SOURCE DATA:

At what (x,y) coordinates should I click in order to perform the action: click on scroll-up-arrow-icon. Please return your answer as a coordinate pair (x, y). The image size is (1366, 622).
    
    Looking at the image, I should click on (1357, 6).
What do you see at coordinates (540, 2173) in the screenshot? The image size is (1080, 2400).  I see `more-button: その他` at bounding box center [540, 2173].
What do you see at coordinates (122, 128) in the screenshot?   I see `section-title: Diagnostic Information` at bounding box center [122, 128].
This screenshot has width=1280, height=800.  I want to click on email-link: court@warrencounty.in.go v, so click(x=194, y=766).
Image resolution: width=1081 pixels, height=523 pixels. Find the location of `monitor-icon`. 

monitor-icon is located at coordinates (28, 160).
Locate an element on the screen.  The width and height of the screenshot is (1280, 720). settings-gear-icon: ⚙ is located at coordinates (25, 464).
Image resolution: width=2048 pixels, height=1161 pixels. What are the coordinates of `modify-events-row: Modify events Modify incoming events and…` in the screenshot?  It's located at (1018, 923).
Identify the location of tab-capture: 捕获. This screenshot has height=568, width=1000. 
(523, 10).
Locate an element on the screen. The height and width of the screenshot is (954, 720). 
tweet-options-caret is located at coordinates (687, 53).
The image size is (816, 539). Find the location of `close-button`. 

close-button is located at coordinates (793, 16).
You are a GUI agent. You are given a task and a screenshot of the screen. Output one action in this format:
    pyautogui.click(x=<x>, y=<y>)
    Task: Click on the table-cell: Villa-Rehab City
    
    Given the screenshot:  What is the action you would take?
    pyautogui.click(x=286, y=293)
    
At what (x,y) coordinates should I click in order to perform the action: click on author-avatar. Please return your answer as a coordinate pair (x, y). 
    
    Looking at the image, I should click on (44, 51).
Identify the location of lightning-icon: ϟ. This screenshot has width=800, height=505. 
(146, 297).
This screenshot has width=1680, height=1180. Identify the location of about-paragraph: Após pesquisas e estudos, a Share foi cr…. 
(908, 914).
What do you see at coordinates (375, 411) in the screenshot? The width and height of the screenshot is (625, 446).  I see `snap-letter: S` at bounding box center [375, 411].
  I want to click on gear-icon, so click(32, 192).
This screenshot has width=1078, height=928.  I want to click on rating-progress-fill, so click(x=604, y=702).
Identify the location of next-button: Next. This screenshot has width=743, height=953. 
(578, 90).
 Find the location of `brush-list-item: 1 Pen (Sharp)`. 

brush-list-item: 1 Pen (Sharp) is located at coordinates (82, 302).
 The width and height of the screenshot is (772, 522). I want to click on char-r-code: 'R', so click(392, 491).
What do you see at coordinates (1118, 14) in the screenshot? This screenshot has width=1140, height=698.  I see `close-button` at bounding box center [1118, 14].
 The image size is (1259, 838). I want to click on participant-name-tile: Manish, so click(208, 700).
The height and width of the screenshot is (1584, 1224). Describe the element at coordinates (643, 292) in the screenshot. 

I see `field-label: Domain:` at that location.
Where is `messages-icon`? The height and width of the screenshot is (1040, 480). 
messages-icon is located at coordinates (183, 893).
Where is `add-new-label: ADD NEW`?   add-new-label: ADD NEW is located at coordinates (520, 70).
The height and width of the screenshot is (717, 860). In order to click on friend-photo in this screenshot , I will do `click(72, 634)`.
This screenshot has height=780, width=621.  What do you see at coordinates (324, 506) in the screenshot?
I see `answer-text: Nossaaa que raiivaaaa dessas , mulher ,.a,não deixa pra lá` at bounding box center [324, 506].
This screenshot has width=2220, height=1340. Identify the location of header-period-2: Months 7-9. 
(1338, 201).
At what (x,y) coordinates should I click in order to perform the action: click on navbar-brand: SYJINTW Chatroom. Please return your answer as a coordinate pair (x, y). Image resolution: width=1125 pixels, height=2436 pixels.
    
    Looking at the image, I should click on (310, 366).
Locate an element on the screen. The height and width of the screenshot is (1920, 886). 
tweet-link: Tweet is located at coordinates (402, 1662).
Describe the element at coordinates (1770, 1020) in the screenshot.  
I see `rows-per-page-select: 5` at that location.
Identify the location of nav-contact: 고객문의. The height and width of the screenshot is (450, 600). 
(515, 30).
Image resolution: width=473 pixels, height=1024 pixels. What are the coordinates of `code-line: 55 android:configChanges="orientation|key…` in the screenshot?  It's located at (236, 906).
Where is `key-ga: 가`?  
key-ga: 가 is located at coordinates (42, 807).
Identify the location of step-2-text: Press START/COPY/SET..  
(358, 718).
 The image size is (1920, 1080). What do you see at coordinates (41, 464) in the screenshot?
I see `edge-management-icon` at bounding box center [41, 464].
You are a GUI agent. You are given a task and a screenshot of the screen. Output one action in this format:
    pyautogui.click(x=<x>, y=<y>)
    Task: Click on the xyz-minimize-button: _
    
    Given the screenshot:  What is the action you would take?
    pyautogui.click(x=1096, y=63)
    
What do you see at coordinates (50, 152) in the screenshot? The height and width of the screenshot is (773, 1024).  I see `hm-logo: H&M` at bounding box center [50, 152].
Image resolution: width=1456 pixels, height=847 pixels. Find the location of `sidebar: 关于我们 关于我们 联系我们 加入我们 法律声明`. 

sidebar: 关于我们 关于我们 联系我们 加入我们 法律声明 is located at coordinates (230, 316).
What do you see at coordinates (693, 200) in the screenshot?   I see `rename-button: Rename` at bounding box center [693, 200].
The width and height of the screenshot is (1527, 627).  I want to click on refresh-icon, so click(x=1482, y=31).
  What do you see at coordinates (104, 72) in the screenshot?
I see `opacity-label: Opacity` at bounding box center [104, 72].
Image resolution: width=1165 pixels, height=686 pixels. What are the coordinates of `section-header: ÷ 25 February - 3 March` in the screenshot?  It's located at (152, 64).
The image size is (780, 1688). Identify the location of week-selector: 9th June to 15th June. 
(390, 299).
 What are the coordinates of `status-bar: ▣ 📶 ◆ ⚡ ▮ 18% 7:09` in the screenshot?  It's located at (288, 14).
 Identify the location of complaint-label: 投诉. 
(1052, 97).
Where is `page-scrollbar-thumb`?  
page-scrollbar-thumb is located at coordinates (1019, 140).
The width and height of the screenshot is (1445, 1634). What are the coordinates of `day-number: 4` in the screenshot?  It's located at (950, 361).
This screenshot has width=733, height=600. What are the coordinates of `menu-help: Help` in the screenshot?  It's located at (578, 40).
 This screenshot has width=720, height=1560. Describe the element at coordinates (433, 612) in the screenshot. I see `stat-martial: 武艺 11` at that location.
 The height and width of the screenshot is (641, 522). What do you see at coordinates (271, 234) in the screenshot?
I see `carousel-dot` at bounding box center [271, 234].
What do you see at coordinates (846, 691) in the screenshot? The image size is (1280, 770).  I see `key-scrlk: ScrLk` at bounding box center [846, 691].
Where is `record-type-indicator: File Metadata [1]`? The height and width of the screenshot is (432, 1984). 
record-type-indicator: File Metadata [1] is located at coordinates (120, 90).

ACTION ITEM: List every line of the records above that contains the string "code", with case counting.

TASK RESULT:
 The width and height of the screenshot is (772, 522). I want to click on char-r-code: 'R', so click(392, 491).
Image resolution: width=473 pixels, height=1024 pixels. What are the coordinates of `code-line: 55 android:configChanges="orientation|key…` in the screenshot?  It's located at (236, 906).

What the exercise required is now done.